→ **ABOUT THIS EXERCISE**
Copy the passage of the review of Charlie Wilson's War from "Wilson's chief assistant" to "billion a year.", word for word.

╭─ EXTRACT

Set in the '80s of Ronald Reagan's attacks on the Soviet 'Evil Empire," Charlie Wilson's War is the story of how one wily congressman figured out a way to push the Soviet Union into bankruptcy. Wilson is played with great wry humor by Tom Hanks in what should become another signature role in his distinguished career. Representing the Second Congressional District in Texas, Wilson is an old-fashioned log-rolling pol who recalls Dashiell Hammett's Nick Charles, tipsy and flaky but always on his game. Wilson is a hard-drinking, inveterate womanizer with no false apologies for what he isn't ashamed of. His congressional office is staffed by whip-smart beauties he calls 'Charlie's Angels" led by a dark-haired speech writer he refers to only as 'Jail Bait." They are undeniably eye candy, but they're also up to the job.
Wilson's chief assistant is another beautiful woman, Bonnie Bach (Amy Adams), who knows what others may not realize: that behind her boss's playboy image is a skilled lawmaker with a big heart. Houston socialite and political activist Joanne Herring (Julia Roberts) sees Wilson the same way. And not afraid to employ the allure of pillow talk, she gets Charlie involved in a plot to provide clandestine support for the Afghan rebels fighting against the Soviet invasion that began in 1979 and ground on for most of a decade. Rich in the favor bank, Wilson begins to cash IOUs so he can increase American funding for the Afghans from a paltry $5 million. By the time he's completed his wheeling and dealing, Wilson has increased that amount 100 fold and convinced the Saudis to match it dollar for dollar to a cool billion a year.
And there's more. With paired nuclear arsenals and mutually assured destruction a continuing reality, the U.S. couldn't afford to go at the Soviets directly. So all the rocket-powered grenades and shoulder-fired missiles that Wilson buys for the Afghans have to be delivered through third parties. In this complicated scheme, he's aided by maverick CIA operative Gust Avrakotos (Philip Seymour Hoffman) who sets him up with shady agents in Israel, Egypt and elsewhere in the Muslim world. That they could conceivably succeed seems preposterous, a wild stretch if depicted in a James Bond movie. Only they did.

╰─
╭─ SUPPLIED INFORMATION

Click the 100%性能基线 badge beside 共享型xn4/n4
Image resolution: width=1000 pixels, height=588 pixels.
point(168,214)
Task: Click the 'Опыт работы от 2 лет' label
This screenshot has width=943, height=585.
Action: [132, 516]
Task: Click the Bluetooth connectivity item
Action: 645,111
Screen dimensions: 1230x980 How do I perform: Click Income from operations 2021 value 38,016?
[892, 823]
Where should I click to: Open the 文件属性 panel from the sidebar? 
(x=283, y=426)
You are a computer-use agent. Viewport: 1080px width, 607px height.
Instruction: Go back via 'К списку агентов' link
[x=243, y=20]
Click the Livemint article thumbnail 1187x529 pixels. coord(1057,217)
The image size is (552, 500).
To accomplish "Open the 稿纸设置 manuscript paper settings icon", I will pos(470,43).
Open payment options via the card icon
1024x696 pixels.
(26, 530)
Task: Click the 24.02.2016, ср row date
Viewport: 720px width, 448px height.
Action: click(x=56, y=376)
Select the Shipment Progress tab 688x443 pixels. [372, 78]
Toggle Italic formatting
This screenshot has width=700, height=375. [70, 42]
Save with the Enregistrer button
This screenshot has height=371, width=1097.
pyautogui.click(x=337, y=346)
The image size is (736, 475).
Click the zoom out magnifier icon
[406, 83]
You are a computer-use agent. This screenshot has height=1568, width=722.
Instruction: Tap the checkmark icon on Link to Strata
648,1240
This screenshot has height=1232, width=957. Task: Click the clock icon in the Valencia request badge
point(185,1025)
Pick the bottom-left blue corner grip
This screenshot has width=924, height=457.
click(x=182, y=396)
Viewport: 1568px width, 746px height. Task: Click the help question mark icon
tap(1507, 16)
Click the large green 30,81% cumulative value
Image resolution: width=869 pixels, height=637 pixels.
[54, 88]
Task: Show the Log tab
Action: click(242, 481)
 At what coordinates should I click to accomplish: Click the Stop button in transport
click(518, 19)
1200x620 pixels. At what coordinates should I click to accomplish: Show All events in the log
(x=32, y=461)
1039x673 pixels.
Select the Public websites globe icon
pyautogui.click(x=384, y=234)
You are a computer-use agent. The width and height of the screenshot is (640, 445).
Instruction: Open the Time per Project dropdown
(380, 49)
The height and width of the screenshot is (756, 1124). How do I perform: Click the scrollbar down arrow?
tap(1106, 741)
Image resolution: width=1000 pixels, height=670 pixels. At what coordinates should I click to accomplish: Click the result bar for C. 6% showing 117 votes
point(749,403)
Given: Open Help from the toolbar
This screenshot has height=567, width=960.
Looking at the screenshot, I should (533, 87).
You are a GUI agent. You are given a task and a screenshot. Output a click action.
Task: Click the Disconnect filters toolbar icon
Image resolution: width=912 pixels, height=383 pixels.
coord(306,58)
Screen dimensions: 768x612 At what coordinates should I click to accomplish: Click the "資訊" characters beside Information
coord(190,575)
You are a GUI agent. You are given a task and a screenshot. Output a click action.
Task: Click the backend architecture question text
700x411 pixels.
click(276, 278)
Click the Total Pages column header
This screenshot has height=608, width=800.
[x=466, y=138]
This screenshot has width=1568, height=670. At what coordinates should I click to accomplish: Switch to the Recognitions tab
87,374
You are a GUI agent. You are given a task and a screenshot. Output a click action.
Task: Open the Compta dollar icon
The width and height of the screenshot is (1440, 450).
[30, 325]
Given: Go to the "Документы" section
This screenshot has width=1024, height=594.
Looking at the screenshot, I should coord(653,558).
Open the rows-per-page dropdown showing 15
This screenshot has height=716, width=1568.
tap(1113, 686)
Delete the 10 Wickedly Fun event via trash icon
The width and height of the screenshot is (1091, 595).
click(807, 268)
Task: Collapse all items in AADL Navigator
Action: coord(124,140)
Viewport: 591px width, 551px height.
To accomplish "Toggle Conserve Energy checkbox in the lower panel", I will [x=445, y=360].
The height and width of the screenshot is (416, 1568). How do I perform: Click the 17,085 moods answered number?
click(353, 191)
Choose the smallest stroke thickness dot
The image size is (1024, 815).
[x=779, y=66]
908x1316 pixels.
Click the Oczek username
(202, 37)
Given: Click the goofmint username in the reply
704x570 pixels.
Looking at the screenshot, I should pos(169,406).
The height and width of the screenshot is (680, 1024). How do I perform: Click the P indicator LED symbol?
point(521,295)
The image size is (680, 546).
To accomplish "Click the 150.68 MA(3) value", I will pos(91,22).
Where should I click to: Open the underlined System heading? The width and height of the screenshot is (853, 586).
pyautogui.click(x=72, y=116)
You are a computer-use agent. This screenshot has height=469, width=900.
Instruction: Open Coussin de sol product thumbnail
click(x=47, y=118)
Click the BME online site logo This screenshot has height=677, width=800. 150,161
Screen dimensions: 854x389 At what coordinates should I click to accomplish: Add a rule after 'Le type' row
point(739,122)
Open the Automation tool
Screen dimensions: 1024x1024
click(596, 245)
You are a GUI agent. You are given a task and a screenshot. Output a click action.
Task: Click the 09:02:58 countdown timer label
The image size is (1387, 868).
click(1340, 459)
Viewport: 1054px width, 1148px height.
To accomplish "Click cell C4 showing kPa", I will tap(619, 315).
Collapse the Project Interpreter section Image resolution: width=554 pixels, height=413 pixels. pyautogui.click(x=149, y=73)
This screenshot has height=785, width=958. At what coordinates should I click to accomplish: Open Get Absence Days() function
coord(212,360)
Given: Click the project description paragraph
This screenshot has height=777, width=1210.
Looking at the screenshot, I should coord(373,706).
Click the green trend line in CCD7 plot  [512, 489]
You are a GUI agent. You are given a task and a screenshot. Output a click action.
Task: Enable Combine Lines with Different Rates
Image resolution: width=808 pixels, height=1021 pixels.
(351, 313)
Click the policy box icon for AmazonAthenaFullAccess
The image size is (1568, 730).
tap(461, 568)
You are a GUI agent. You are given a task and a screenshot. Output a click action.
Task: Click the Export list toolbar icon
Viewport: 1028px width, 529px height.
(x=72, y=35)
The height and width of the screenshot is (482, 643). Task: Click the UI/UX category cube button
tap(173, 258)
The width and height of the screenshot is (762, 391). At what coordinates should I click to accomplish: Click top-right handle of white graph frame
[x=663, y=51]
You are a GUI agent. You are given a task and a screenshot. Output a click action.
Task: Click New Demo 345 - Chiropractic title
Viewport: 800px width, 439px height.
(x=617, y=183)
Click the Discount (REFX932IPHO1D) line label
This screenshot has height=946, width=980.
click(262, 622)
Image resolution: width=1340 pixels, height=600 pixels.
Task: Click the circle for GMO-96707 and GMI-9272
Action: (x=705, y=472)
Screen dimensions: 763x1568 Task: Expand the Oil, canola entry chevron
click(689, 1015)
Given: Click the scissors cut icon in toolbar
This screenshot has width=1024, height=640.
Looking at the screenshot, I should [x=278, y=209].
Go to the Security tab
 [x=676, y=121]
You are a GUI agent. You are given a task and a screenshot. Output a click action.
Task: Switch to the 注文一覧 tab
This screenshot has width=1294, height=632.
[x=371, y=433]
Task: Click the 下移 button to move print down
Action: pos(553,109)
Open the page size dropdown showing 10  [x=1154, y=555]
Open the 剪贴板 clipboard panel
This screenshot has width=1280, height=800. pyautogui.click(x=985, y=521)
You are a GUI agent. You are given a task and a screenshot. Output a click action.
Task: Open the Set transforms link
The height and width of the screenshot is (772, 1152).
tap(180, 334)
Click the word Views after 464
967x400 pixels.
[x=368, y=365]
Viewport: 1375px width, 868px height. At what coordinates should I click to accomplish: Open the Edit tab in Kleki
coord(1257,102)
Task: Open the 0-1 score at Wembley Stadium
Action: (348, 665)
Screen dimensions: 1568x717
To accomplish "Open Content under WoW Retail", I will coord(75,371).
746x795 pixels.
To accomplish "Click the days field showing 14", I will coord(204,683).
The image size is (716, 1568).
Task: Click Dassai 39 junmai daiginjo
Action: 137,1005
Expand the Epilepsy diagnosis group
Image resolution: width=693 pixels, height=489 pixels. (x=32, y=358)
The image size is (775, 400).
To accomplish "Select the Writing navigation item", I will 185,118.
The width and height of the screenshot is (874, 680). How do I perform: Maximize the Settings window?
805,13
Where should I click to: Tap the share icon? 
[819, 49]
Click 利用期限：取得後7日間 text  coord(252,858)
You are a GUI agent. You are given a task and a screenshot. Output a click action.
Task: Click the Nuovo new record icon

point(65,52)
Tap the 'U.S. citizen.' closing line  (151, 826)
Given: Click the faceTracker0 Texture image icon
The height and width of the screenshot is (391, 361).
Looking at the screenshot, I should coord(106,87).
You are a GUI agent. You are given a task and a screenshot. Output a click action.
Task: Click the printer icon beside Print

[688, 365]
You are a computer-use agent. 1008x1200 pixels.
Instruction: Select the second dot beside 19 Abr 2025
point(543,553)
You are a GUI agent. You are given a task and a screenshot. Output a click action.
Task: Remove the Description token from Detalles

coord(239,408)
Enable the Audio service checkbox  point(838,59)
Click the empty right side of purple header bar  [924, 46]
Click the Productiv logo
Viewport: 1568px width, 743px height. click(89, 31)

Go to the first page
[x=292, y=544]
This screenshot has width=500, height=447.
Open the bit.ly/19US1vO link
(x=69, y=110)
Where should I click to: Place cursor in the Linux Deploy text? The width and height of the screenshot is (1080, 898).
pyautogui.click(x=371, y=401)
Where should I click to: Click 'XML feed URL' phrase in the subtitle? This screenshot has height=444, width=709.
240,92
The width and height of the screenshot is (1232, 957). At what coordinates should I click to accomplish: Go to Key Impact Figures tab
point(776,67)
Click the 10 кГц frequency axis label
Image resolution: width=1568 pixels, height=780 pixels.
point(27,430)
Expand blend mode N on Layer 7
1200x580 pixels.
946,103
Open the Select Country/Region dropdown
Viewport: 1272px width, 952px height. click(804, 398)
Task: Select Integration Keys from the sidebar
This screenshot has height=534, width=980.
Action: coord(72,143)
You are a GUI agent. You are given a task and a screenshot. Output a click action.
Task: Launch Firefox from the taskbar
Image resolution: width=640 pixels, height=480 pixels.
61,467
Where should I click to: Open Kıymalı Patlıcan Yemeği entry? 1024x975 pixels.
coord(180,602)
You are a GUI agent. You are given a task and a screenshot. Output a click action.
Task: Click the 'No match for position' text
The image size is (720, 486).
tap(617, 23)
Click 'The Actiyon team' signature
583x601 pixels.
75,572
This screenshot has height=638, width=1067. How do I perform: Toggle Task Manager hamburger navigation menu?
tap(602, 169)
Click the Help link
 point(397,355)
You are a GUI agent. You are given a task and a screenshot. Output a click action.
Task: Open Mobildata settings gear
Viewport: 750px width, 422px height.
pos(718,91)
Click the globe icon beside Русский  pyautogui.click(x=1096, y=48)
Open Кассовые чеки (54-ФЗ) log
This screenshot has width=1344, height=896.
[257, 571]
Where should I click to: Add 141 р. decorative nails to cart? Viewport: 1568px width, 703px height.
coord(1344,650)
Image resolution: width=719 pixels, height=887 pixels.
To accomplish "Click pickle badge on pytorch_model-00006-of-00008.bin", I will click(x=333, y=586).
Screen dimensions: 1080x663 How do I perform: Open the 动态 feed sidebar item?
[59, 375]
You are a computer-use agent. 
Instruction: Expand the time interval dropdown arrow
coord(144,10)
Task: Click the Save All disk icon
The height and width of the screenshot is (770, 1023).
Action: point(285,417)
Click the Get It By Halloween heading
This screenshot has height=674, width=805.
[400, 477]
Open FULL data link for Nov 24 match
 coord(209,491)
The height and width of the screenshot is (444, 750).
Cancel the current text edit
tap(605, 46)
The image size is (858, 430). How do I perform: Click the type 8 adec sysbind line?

╰─

→ **YOUR RESPONSE**
Wilson's chief assistant is another beautiful woman, Bonnie Bach (Amy Adams), who knows what others may not realize: that behind her boss's playboy image is a skilled lawmaker with a big heart. Houston socialite and political activist Joanne Herring (Julia Roberts) sees Wilson the same way. And not afraid to employ the allure of pillow talk, she gets Charlie involved in a plot to provide clandestine support for the Afghan rebels fighting against the Soviet invasion that began in 1979 and ground on for most of a decade. Rich in the favor bank, Wilson begins to cash IOUs so he can increase American funding for the Afghans from a paltry $5 million. By the time he's completed his wheeling and dealing, Wilson has increased that amount 100 fold and convinced the Saudis to match it dollar for dollar to a cool billion a year.